**Task objective:**
The entries below contain pictures, which are to be left out; write out exactly, and only, the lines from the line with "Where should I" up to and including the line with "Task: Open the striped raglan shirt thumbnail".

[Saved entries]
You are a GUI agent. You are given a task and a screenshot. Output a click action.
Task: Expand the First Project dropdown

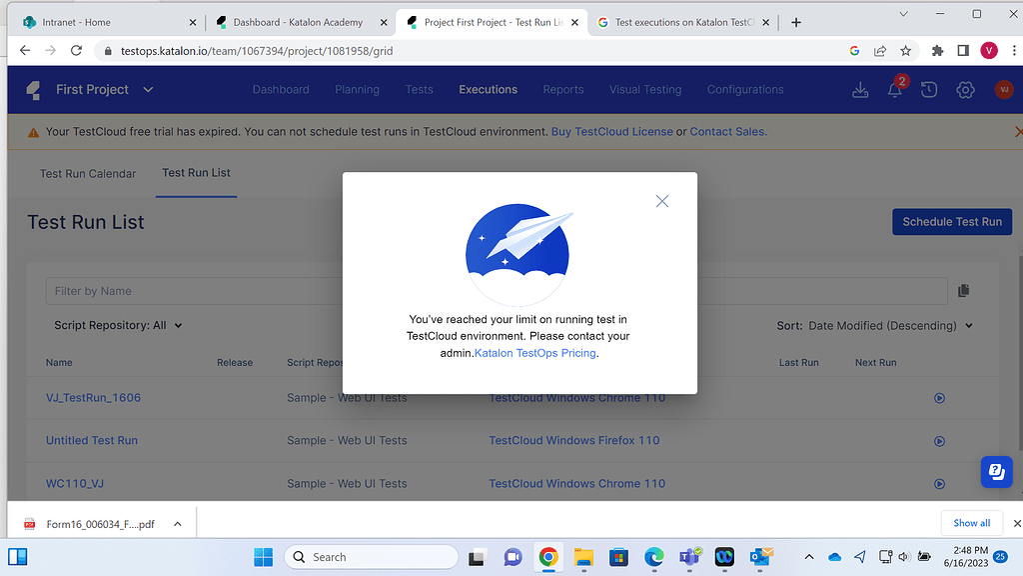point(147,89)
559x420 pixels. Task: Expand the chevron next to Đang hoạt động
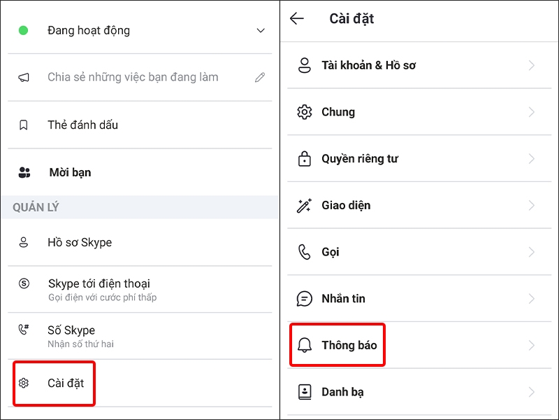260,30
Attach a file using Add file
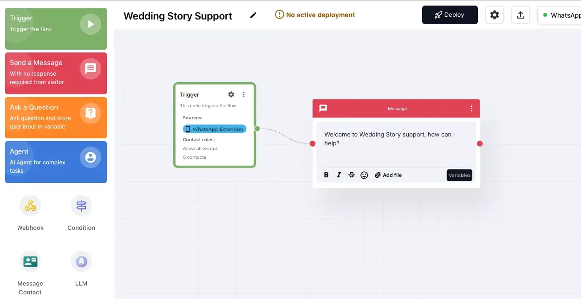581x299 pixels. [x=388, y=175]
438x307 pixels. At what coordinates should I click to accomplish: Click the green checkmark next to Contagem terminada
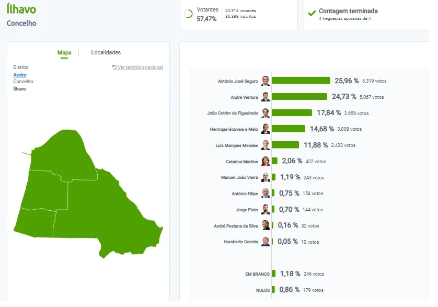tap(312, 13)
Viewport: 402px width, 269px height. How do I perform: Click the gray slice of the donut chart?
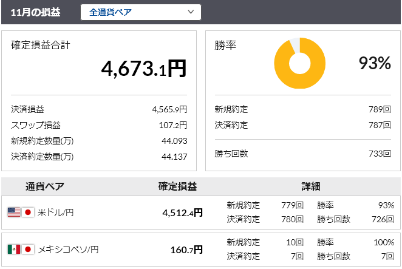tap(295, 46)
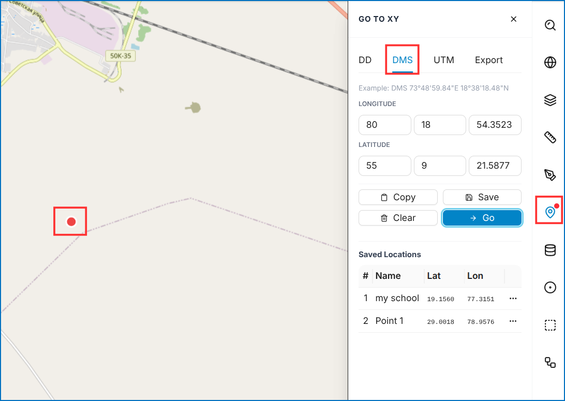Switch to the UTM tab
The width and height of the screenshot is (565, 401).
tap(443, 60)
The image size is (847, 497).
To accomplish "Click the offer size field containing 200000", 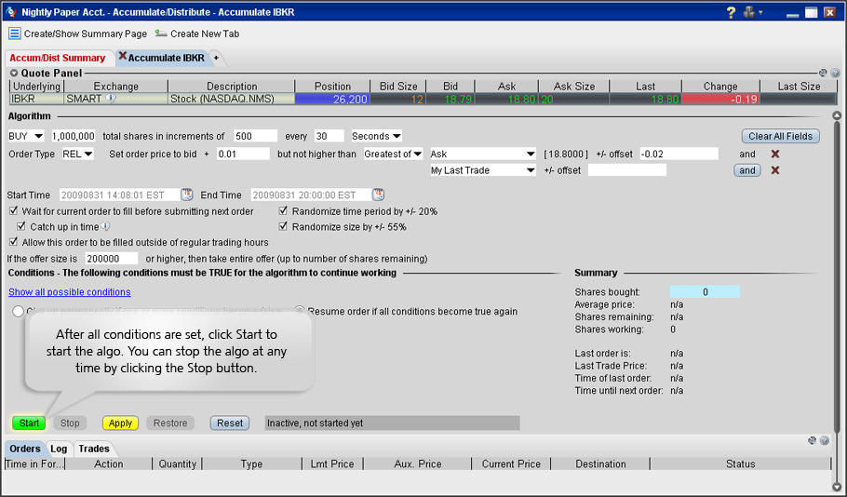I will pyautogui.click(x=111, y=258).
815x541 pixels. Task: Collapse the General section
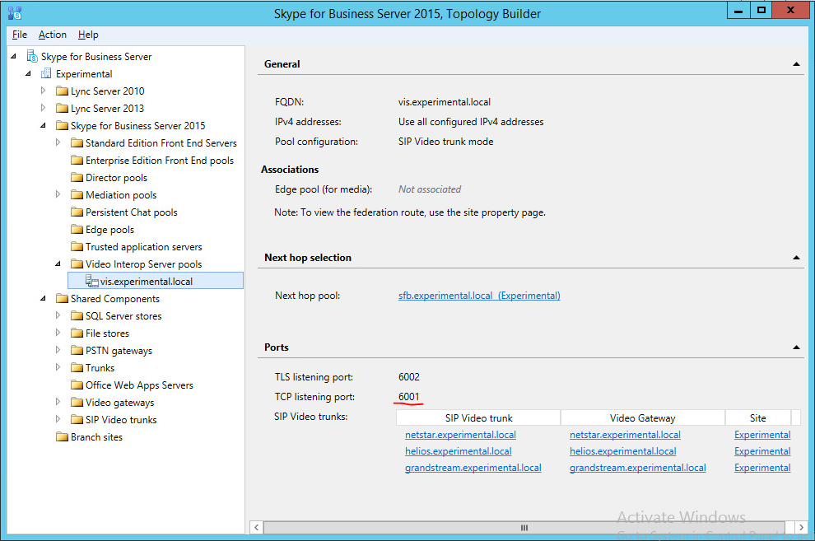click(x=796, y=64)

...

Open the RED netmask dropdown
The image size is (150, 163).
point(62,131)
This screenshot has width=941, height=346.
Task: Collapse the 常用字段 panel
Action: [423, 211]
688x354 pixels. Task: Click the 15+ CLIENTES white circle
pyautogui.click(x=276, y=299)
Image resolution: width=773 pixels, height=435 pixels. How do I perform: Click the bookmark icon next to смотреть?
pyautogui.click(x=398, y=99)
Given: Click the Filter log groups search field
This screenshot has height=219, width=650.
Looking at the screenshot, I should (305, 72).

--

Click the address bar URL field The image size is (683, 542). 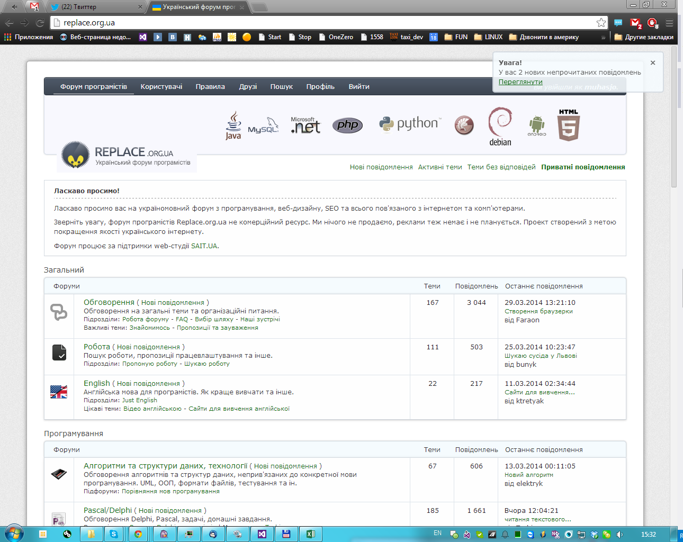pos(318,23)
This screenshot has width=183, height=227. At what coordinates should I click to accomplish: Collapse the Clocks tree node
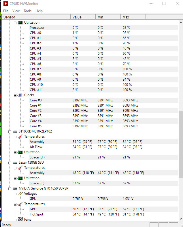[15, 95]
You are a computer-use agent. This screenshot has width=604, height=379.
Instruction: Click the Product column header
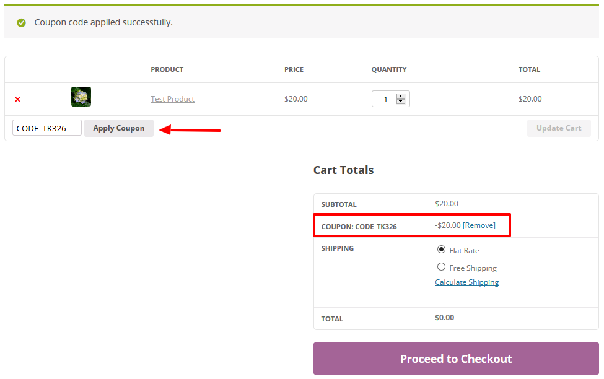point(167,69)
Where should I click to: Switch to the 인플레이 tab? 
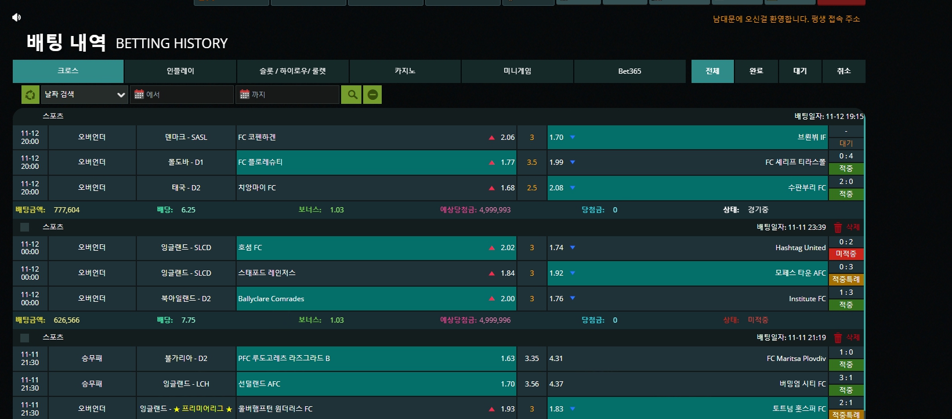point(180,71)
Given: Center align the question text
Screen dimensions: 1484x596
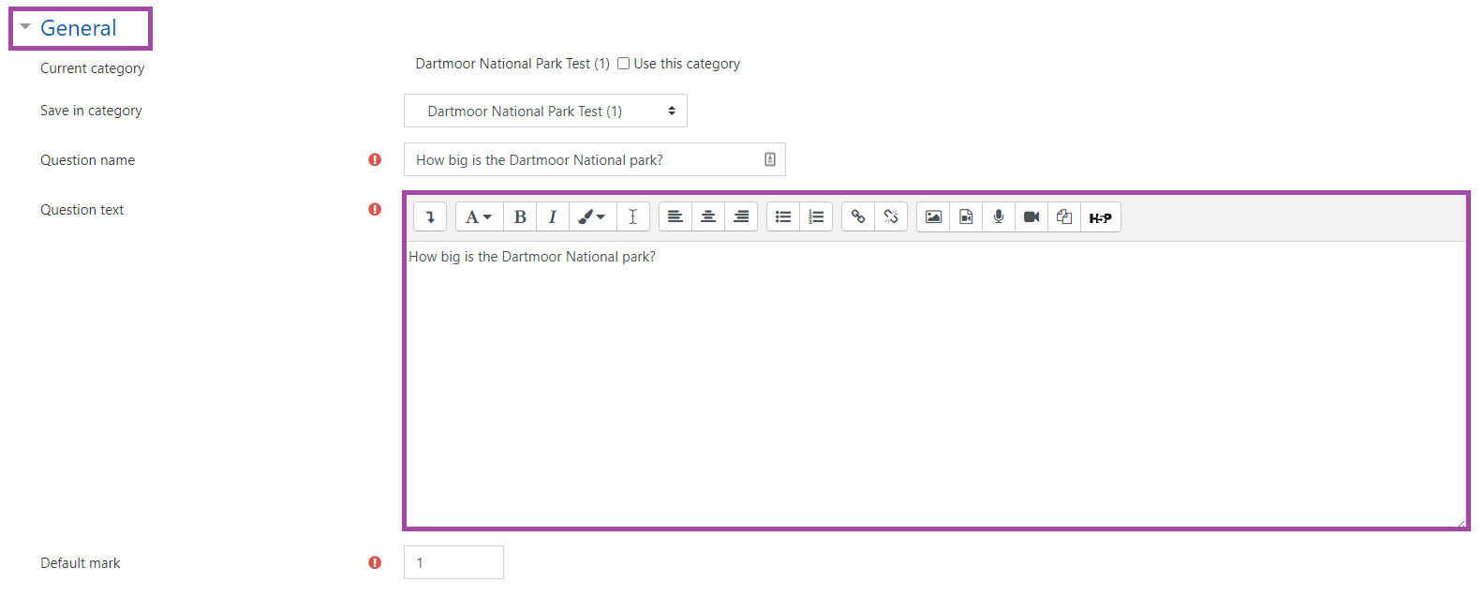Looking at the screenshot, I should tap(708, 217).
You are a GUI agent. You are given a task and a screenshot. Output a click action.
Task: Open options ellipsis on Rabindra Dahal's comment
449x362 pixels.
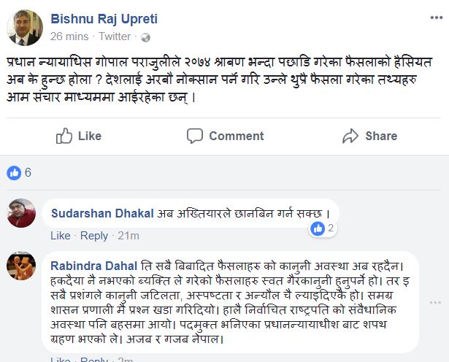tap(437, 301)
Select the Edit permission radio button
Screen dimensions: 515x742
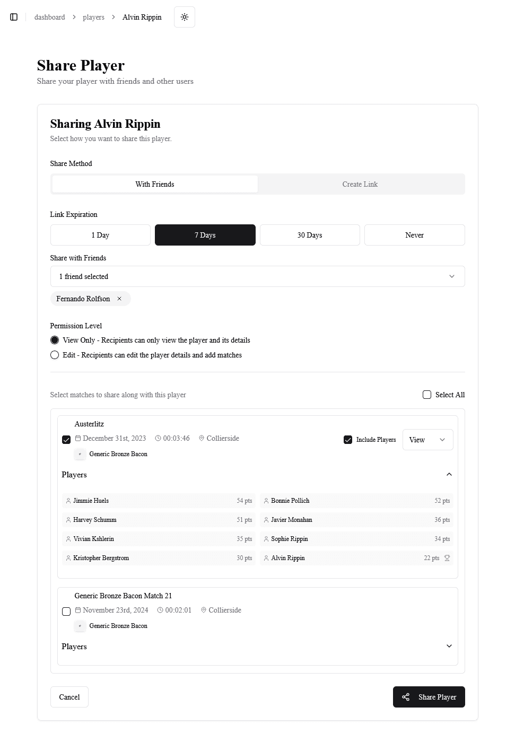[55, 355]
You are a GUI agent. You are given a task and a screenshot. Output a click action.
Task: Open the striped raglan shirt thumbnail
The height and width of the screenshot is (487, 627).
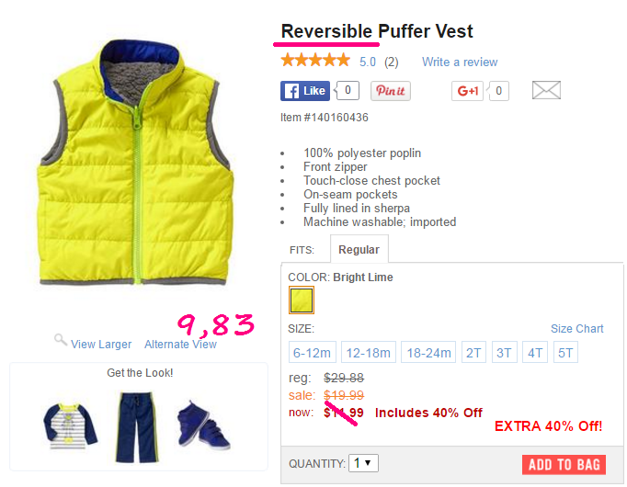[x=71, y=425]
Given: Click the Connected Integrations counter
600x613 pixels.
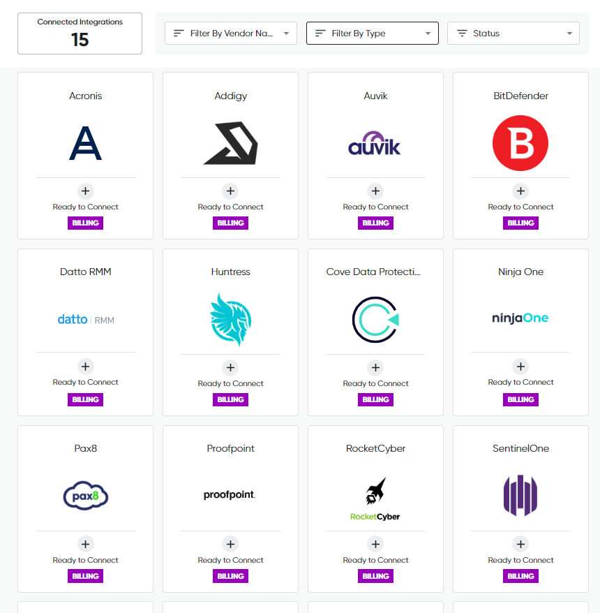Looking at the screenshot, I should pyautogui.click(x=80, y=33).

**Response area:**
Where should I click to: Switch to the 인플레이 tab? 
point(180,71)
Given: Center align the question text
Screen dimensions: 1484x596
Looking at the screenshot, I should tap(708, 217).
You are a GUI agent. You are given a task and a screenshot. Output a click action.
Task: Open options ellipsis on Rabindra Dahal's comment
449x362 pixels.
tap(437, 301)
Select the Edit permission radio button
Screen dimensions: 515x742
[55, 355]
You are a GUI agent. You are given a task and a screenshot. Output a click action.
Task: Open the striped raglan shirt thumbnail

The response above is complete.